By Stephen Gowans
MRZine has published an article on the power sharing talks in Zimbabwe by Shawn Hattingh, a research and education officer at the International Labor Research and Information Group. Hattingh makes the claim that “both the MDC and ZANU are neo-liberal” to wish a pox on both their houses.
There’s plenty of evidence that the MDC is neo-liberal, but the claim that Zanu-PF is neo-liberal is quite astonishing.
If it is neo-liberal, it’s probably the first and only case of a neo-liberal party that has rejected, and has been rejected by, the IMF, and probably the only neo-liberal party that restricts foreign ownership levels in key sectors, pursues public policy goals through state ownership of key enterprises, provides subsidized food baskets, imposes price controls and rejects national treatment of foreign investors.
One might wonder too why the neo-liberal US and British governments are so keen on removing the neo-liberal Robert Mugabe from power.
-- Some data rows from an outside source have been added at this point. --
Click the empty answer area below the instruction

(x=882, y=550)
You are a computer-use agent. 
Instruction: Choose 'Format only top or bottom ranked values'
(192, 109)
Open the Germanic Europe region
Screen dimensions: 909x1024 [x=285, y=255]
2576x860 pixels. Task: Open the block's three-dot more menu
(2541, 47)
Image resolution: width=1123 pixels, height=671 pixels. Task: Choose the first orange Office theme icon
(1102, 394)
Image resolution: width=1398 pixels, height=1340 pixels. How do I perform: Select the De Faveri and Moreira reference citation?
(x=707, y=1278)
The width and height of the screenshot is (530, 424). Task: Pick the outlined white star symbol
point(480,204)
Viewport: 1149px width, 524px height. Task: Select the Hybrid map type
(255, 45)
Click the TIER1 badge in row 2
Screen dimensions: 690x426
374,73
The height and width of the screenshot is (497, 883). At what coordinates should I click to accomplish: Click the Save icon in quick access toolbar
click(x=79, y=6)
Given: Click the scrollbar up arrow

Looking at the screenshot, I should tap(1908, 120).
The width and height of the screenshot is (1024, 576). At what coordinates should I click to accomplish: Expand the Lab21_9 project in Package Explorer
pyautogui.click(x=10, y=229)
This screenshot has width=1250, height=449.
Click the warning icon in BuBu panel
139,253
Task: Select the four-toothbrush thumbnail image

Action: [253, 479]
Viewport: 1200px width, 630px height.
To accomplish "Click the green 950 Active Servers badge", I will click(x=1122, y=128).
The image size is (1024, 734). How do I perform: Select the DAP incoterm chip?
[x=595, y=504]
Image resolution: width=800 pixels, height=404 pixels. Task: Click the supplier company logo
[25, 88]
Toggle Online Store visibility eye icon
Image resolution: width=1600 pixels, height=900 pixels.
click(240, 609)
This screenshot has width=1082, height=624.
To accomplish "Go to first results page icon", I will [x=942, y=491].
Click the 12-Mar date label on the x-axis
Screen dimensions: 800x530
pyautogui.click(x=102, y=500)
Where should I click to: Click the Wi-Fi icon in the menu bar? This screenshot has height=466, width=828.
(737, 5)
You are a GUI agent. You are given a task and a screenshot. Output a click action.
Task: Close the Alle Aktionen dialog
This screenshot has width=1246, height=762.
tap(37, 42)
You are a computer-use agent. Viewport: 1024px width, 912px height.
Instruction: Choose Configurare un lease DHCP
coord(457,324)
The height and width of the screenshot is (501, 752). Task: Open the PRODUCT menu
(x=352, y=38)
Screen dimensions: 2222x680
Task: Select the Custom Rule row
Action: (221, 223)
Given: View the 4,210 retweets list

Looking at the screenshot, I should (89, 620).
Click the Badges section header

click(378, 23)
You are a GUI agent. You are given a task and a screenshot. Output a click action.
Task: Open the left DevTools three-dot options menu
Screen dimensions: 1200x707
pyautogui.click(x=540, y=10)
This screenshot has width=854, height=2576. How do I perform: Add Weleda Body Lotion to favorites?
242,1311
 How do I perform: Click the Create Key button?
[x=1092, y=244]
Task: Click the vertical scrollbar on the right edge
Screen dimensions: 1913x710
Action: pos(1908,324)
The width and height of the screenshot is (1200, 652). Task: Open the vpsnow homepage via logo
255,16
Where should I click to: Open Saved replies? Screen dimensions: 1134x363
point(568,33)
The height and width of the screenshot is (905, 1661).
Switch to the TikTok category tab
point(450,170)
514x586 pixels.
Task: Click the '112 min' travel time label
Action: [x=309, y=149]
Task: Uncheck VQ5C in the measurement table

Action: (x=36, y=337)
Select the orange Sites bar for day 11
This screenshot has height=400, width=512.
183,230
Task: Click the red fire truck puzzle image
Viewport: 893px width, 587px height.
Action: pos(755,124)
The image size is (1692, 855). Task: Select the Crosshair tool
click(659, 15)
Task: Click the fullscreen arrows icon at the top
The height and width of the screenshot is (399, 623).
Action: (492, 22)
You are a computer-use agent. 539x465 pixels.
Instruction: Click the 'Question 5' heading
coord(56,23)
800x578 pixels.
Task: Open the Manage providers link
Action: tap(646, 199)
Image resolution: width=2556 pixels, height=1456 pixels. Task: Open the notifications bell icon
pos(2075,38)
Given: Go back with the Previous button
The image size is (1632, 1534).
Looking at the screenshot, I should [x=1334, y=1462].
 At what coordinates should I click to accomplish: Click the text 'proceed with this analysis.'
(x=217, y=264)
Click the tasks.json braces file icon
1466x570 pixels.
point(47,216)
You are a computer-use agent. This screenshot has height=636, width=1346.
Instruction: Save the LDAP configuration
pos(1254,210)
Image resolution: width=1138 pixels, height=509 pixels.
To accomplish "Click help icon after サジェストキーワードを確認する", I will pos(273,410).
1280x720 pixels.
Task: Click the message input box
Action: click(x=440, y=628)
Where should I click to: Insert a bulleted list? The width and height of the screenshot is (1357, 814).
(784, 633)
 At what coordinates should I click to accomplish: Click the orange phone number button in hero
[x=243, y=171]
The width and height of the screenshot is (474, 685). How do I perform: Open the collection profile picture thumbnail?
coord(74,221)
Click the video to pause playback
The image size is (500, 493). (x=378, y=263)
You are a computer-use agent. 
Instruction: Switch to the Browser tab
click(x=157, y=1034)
The fact of the matter is that it is precisely because the Zanu-PF government isn’t neo-liberal that the US, Britain and EU are campaigning to drive Mugabe – and his policies – out of Harare.
Below is The Heritage Foundation and Wall Street Journal’s take on the economic policies of the government over which Zanu-PF has presided for 28 years:
o Total government expenditures, including consumption and transfer payments, are very high. In the most recent year, government spending equaled 50.3 percent of GDP. Privatization has stalled, and the government remains highly interventionist.
o The government sets price ceilings for essential commodities such as agricultural seeds, bread, maize meal, sugar, beef, stock feeds, and fertilizer; controls the prices of basic goods and food staples; influences prices through subsidies and state-owned enterprises and utilities.
o The government will consider foreign investment up to 100 percent in high-priority projects but applies pressure for eventual majority ownership by Zimbabweans.
o Zimbabwe has burdensome tax rates. The top income tax rate is 47.5 percent, and the top corporate tax rate is 30 percent.
To be sure, the policies are not socialist, but they are, at the same time, deeply hostile to neo-liberalism, and lean more strongly in the direction of social democracy than the economic policies of nominally social democratic and socialist governments elsewhere.
Zanu-PF is a pro-business, African nationalist, party — not a neo-liberal one.
Hattingh’s argument that “the best hope that Zimbabwe and its people have is for the people themselves to start building a truly anti-capitalist, anti-authoritarian, and democratic movement,” is not only based on the blunder of equating Zanu-PF with the MDC, but represents a flight from serious analysis into what Lenin called pious benevolence.